If a broad consensus among liquidity consumers can be achieved, then perhaps the Code can be adjusted accordingly, if it cannot, then surely we need to err on the side of caution and strengthen the Code by formally including the recommendations of the 2021 guidance paper into the main document?
As a digression, there was an interesting theme emerge from last week’s feedback, something said to me by a couple of liquidity consumers who were repeating something I have heard increasingly over the past few months – the growing instances of trades being rejected, followed by the price refreshing at the same level.

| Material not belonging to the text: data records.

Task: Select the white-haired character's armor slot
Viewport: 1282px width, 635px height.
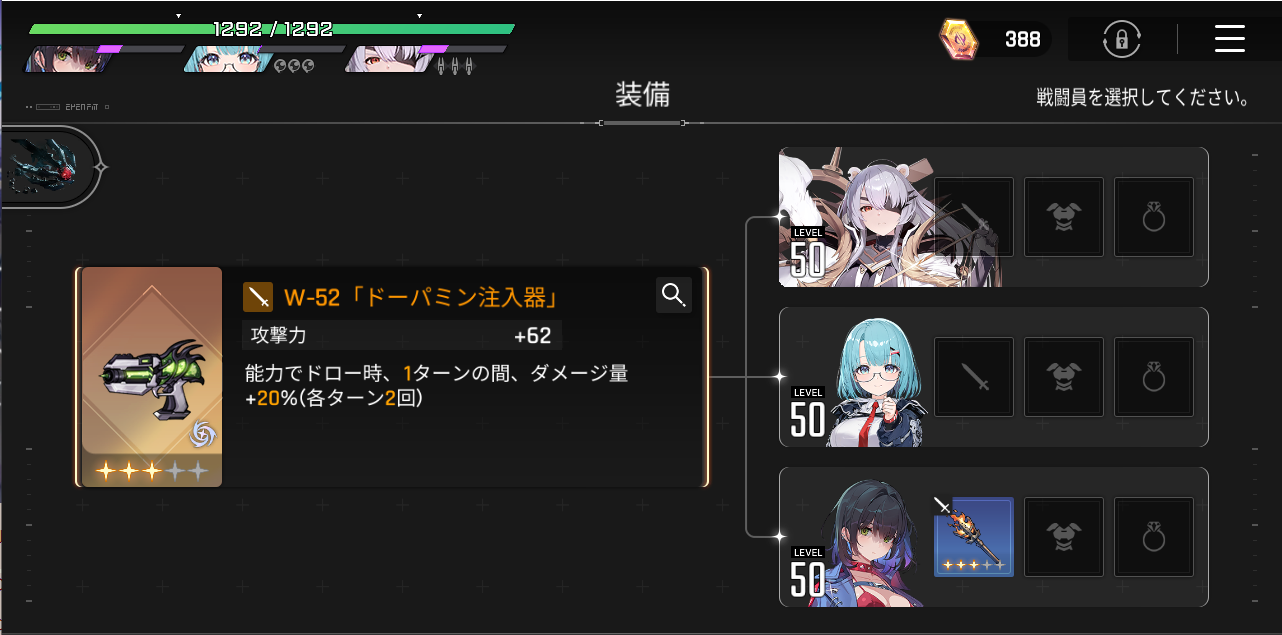Action: coord(1064,217)

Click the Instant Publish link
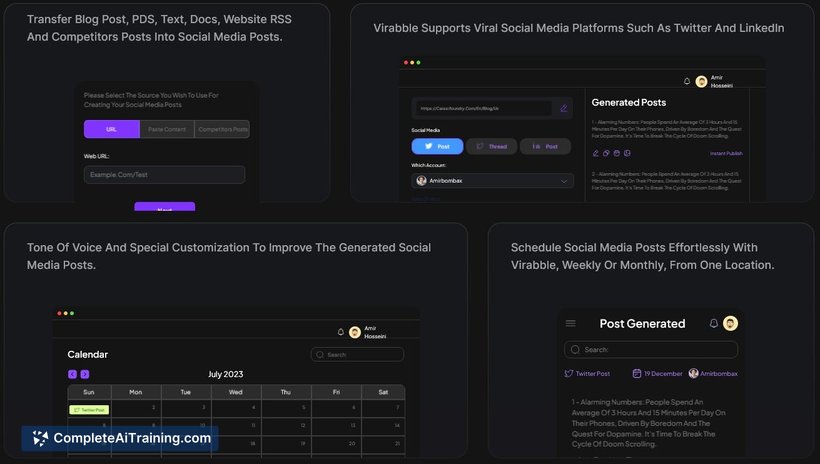point(726,153)
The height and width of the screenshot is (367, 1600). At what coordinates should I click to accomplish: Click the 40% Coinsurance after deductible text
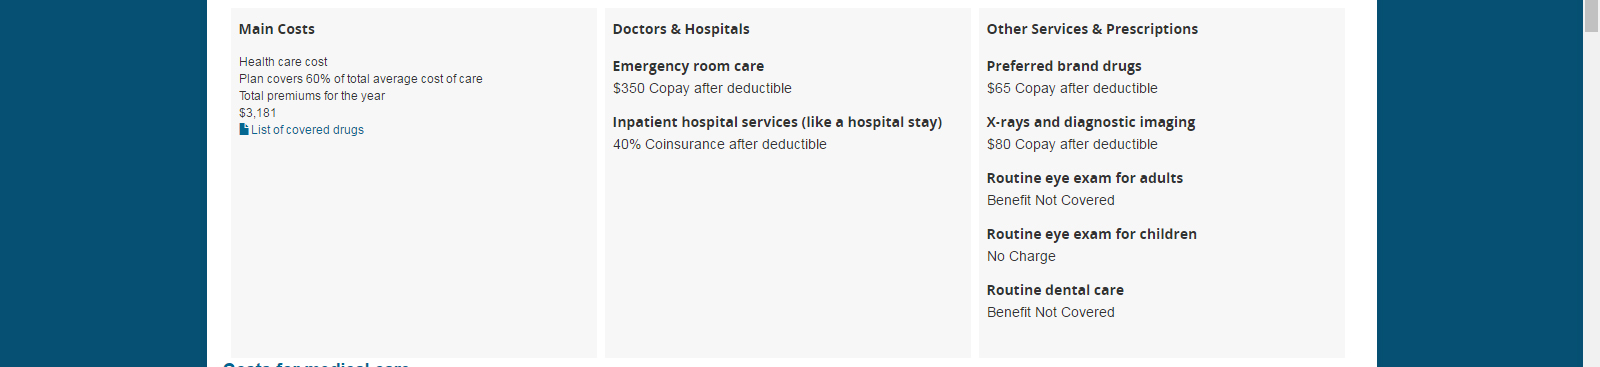[x=720, y=144]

I managed to ascertain that in some circumstances the reject/refresh was the same LP and my correspondents questioned the ethics of this, however I would argue this is what happens with a zero additional hold time. One of my correspondents is very much on top of this whole issue and informed me that two LPs were at zero additional response times, but were in the habit on some channels of rejected then replacing at the same level.
We should not forget how important the FX Global Code was in repairing the reputation of our industry, this is not the time to start eroding its effectiveness
Effectively, this is what happens on a no-last look CLOB – the price is there or it isn’t. If it changes or is off, the client cannot hit it – back in the voice days it was called hitting on a change, and led to a lot more arguments! In this case, the LP is probably trying to do the right thing, although the hope is they are not flooding the platform with quotes.
In my view, this is actually not a bad way of dealing with toxic flow, reject it immediately if the market has moved, but if supply is there, re-submit and accept – it’s a cleaner version of the additional hold time (and of course I still think the best way is to quote toxic flow wider or not at all!)
Overall though, there are causes for concern in how the use of last look is evolving, and this needs discussing. I am sure that other channels will have the same data as I have written about and that makes it an industry-wide issue.
We should not forget how important the FX Global Code was in repairing the reputation of our industry (and yes there is work still to do), so this is not the time to start eroding its effectiveness in such a contentious area.